# QUOTED TEXT

Exclaim!'s 15 Best EPs of 2022

Photos (clockwise from top left): Khruangbin & Leon Bridges by Pooneh Ghana, Savannah Ré by Tyre Thrwaites, Sun's Signature by Eva Vermandel, Nemahsis by Steph Major

BY Exclaim! StaffPublished Dec 13, 2022

Ah, the humble EP. Not only are they the short kings of release formatting, the very essence of their length seems to be continuously under negotiation. Can a three-track release still be considered a single? Is eight songs too few to constitute a full-length album? Who knows! We certainly aren't claiming to, which is why you'll find EPs of all shapes and sizes that landed among our favourites from 2022, as picked by our staff members.

Check out what Exclaim! named the year's 50 best albums, 25 best songs and more.

100 gecs
Snake Eyes
(Dog Show / Atlantic)

[Lines of data]
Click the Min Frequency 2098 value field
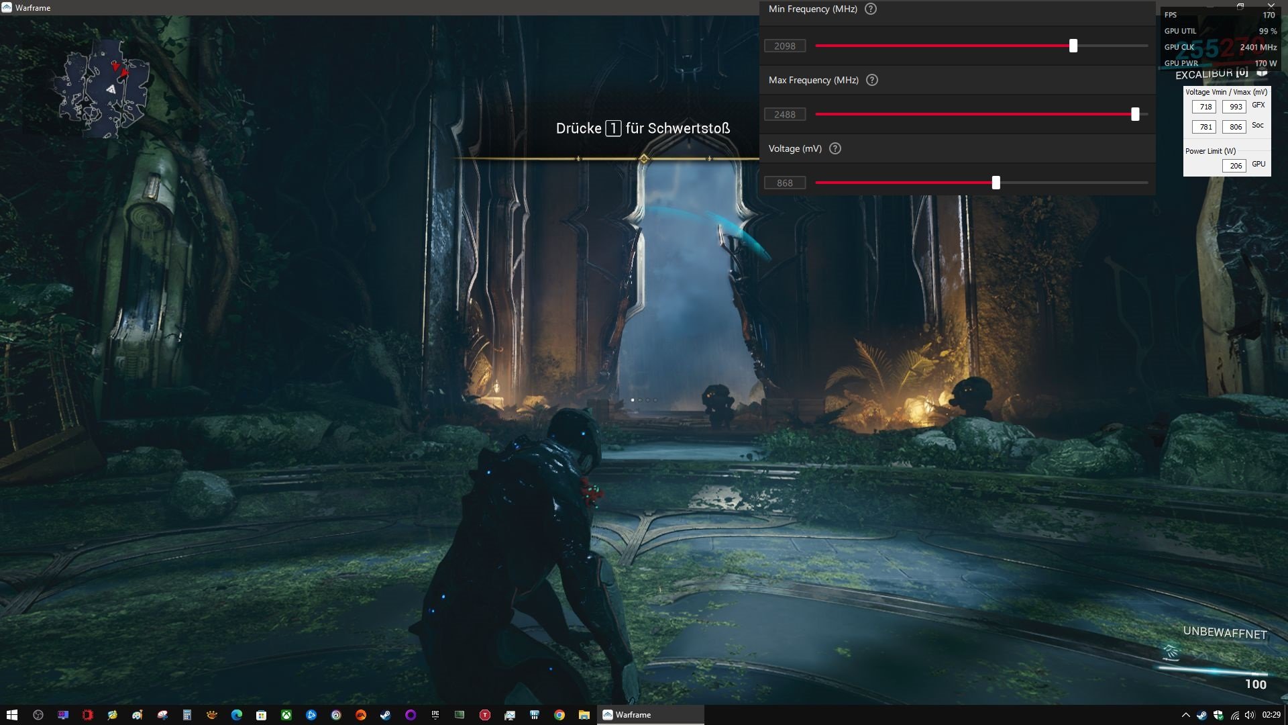This screenshot has width=1288, height=725. 785,46

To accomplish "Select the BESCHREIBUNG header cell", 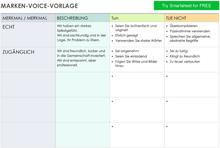I will tap(83, 18).
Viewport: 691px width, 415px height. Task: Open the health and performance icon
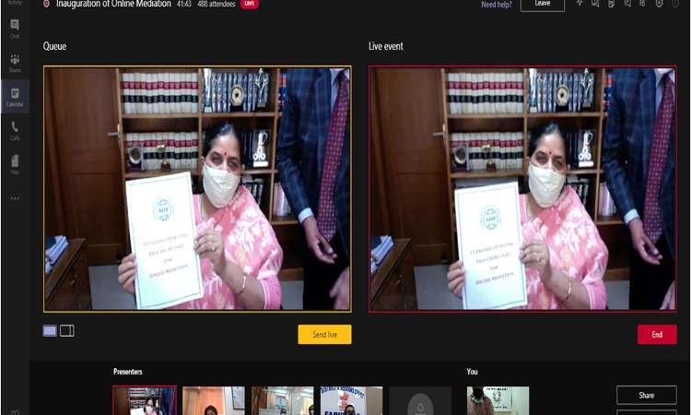coord(580,4)
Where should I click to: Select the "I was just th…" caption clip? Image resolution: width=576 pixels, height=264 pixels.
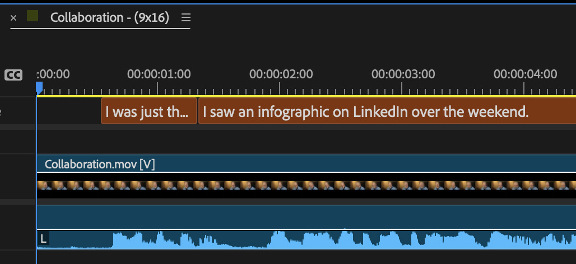149,112
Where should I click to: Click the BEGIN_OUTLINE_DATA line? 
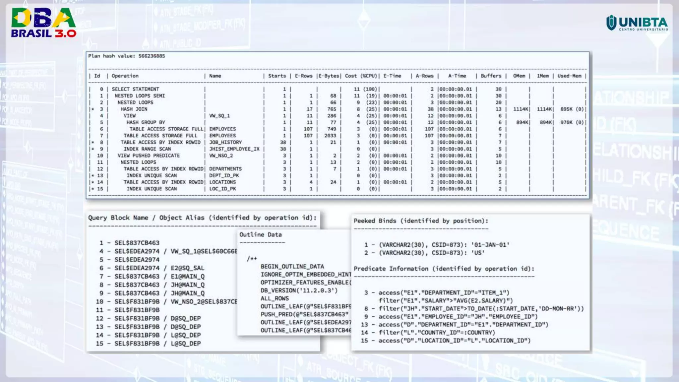point(292,267)
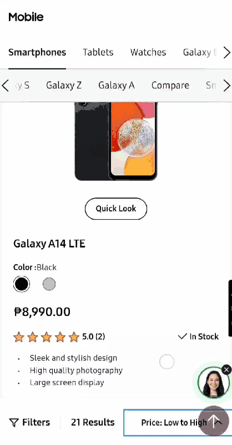Open the Filters funnel icon
The image size is (232, 445).
pyautogui.click(x=13, y=423)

# WRITTEN TASKS
A. Answer these questions from the EP list:
(i) Who took the photo of Savannah Ré?
(ii) On what date was the list published?
(iii) Which labels released Snake Eyes?
B. Rewrite everything in the EP list from "Exclaim!'s 15 Best" down to "our staff members.", changing "humble" to "modest".
Rely on nothing but the EP list when answering.

# TASK-BY-TASK OUTPUTS
A.
(i) Tyre Thrwaites
(ii) Dec 13, 2022
(iii) Dog Show / Atlantic

B.
Exclaim!'s 15 Best EPs of 2022

Photos (clockwise from top left): Khruangbin & Leon Bridges by Pooneh Ghana, Savannah Ré by Tyre Thrwaites, Sun's Signature by Eva Vermandel, Nemahsis by Steph Major

BY Exclaim! StaffPublished Dec 13, 2022

Ah, the modest EP. Not only are they the short kings of release formatting, the very essence of their length seems to be continuously under negotiation. Can a three-track release still be considered a single? Is eight songs too few to constitute a full-length album? Who knows! We certainly aren't claiming to, which is why you'll find EPs of all shapes and sizes that landed among our favourites from 2022, as picked by our staff members.